Announcement: programmable datasets with Lua

On behalf of my team, I’m happy to announce the first release of HDF5-UDF: user-defined-functions for HDF5. The project enables the embedding of Lua scripts in HDF5 so that users can programmatically define a dataset whose data is generated on-the-fly each time that dataset is read.

The primary motivation for this project is to dramatically reduce the disk space used by datasets that are a variation of existing data. We have successfully used HDF-UDF to virtually eliminate the impact of derived data in a number of use cases; grids that used to take a few gigabytes on disk, uncompressed, now require just a couple of kilobytes.

Underneath, the source code is converted to a bytecode representation that LuaJIT executes when the dataset is read by the application. Through Just-In-Time compilation the overhead of virtualization is barely noticed: outputting grids that have no dependency on existing datasets can be an order of magnitude faster than reaching out to disk for I/O.

We invite everyone to try it out and to open pull requests.
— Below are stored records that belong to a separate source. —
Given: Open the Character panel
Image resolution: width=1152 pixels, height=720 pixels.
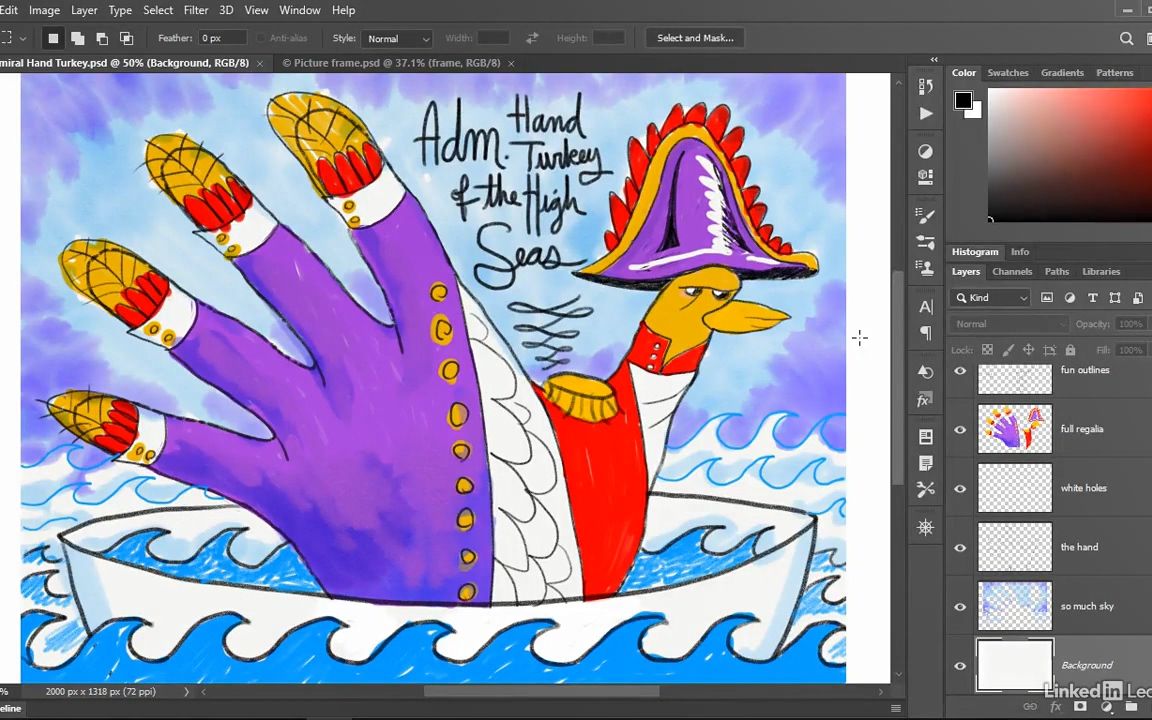Looking at the screenshot, I should pyautogui.click(x=925, y=308).
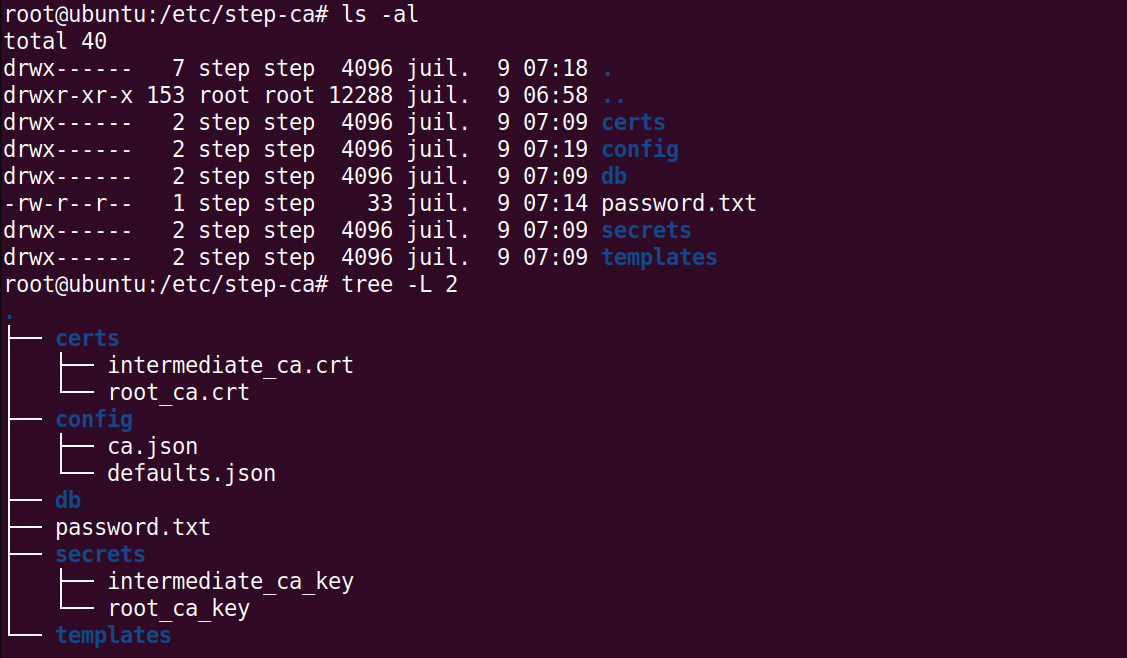Click ca.json under config
This screenshot has height=658, width=1127.
tap(152, 446)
We hope you find it as useful as we do.

Thanks,
Lucas

2 Likes

Nice work, Lucas! An obvious use case might be testing. How would you read/evaluate a dataset w/ “UDF layout” via the C-API? (Of course, you can call Lua from C…). What are the potential safety issues and what kind of protective mechanisms can be put in place? Intrigued, G.

Hi, Gheber!

HDF5-UDF ships as a filter, so you use the same API as usual to retrieve datasets.
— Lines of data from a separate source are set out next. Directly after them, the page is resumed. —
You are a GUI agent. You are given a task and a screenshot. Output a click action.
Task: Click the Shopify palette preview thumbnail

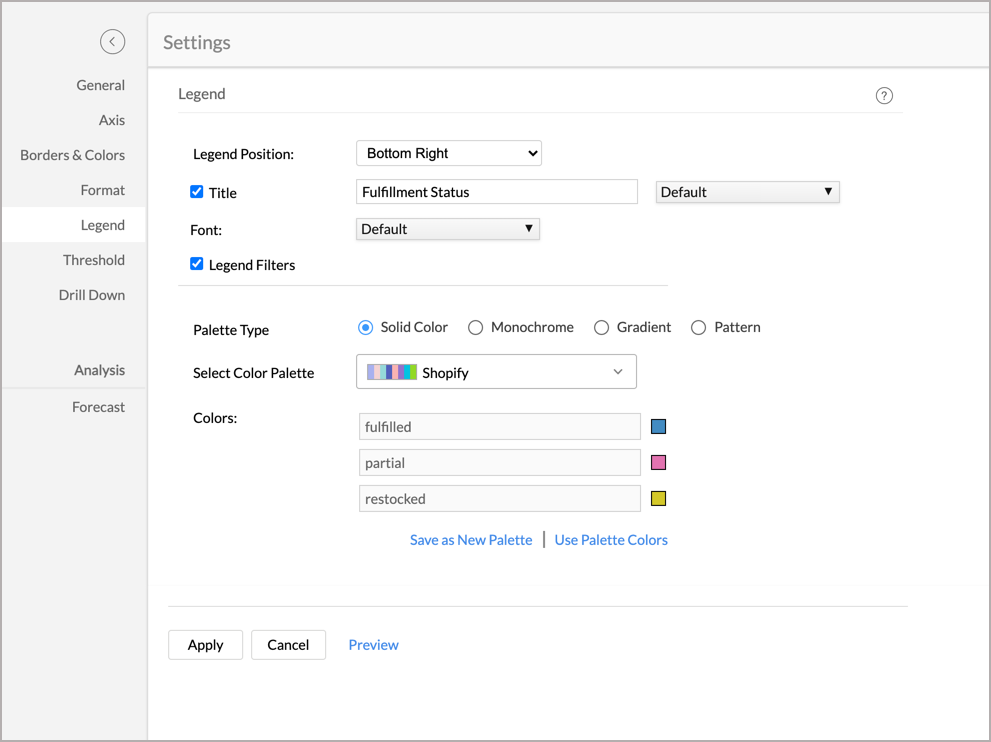pos(390,371)
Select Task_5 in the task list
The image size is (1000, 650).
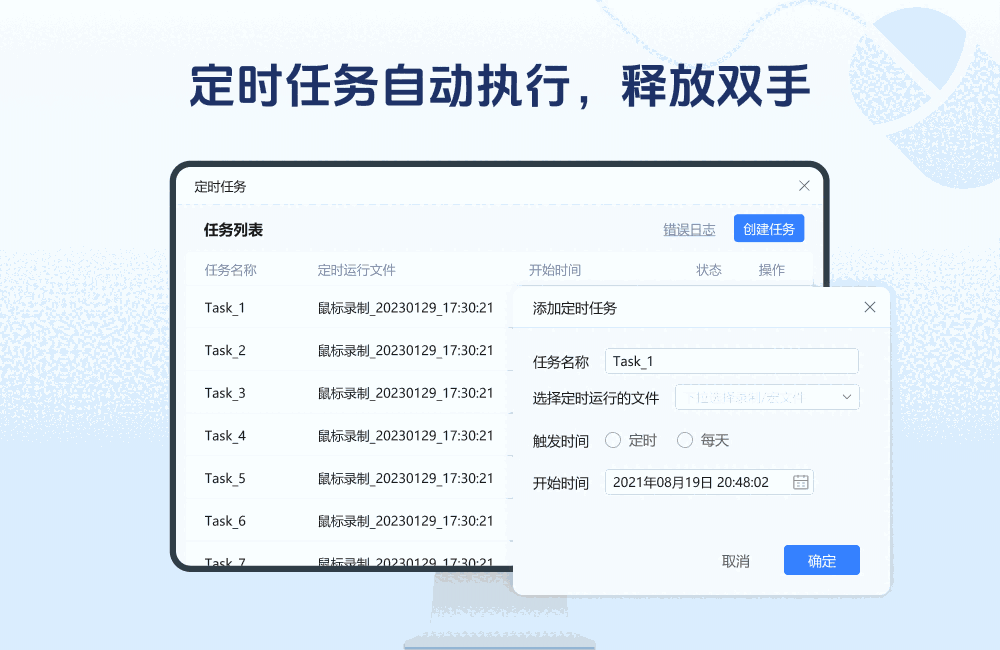click(225, 478)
Once compiled, the UDF is written to disk in the filter callback. We also write metadata (i.e., its data type, size, and dataset dependencies). When H5Dread is called the filter retrieves the bytecode and the metadata. Next, it allocates the output dataset and passes it to the Lua engine that executes the bytecode and populates that dataset.

We configure LuaJIT’s sandbox so that it only a few core modules can be accessed by the UDF script: math, string, table, and others. We try to keep that list as small as possible to reduce the likelihood of having malicious UDF scripts attempting to escape the sandbox. On the other hand, we understand that some users may want to use UDF in controlled environments, so security rules could be more relaxed. We’re actively working on this topic at the moment.

One particular feature that’s currently disabled due to security concerns is access to the network module. Even though it allows really cool things (such as creating a dataset that under the hoods connects to a weather forecasting service and retrieves the most recent temperature or precipitation grids), we wanted to keep this initial version more strict.

Thanks for your feedback!
Lucas

Lucas, I was able to follow your instructions under Debian 10 with the latest HDF5 development branch. Very nice!

I think there’s a minor error in the documentation. If I run hdf5-udf sine_wave.h5 sine_wave.lua SineWave:100x10:float32, it complains that

Datatype 'float32' is not supported
Failed to parse string 'SineWave:100x10:float32'

However, hdf5-udf sine_wave.h5 sine_wave.lua SineWave:100x10:float and hdf5-udf sine_wave.h5 sine_wave.lua SineWave:100x10:double work just fine.

Best, G.

It looks like I mixed float and int32 when writing the example. Thanks for the fix!

Best regards,
Lucas

Hello! Here’s a new major feature that’s worth being announced.

HDF5-UDF now supports the creation of dynamic datasets in C/C++. Just like with the LuaJIT backend, users can write a callback function in plain C/C++ that’s compiled into a shared library, embedded in the HDF5 file, and executed on-the-fly once that dataset is read from the application using the standard HDF5 APIs.

One of the cool features that comes with this is support for network sockets out-of-the-box. For instance, it is possible to use HDF5 datasets as a proxy to data served by web services or stored in other formats. Here’s an example that retrieves a bitmap from the internet and converts it into an HDF5 dataset.

Please refer to the README file for more technical details. Bug reports, pull requests and questions are welcome as usual. Thanks!

2 Likes

Hi, folks! For those of you interested, it is now possible to write dynamic datasets in Python. The user-defined-function that generates the dataset is compiled into a bytecode form (.pyc) and embedded in the HDF5 file. When the application requests to read that file we then load that bytecode, perform the required bindings, and execute the user-defined-function that populates the HDF5 dataset expected by the application.

This initial implementation depends on Python 3 and on the CFFI module. I have a gut feeling that it’s possible to convert the HDF5 malloc()'d buffer into a NumPy array (and back), but I didn’t investigate enough. For now, the user-defined-function sets/gets data as if they were a one-dimensional array – please see this example for details.

If you have time and interest, please test and provide feedback. Thanks!

1 Like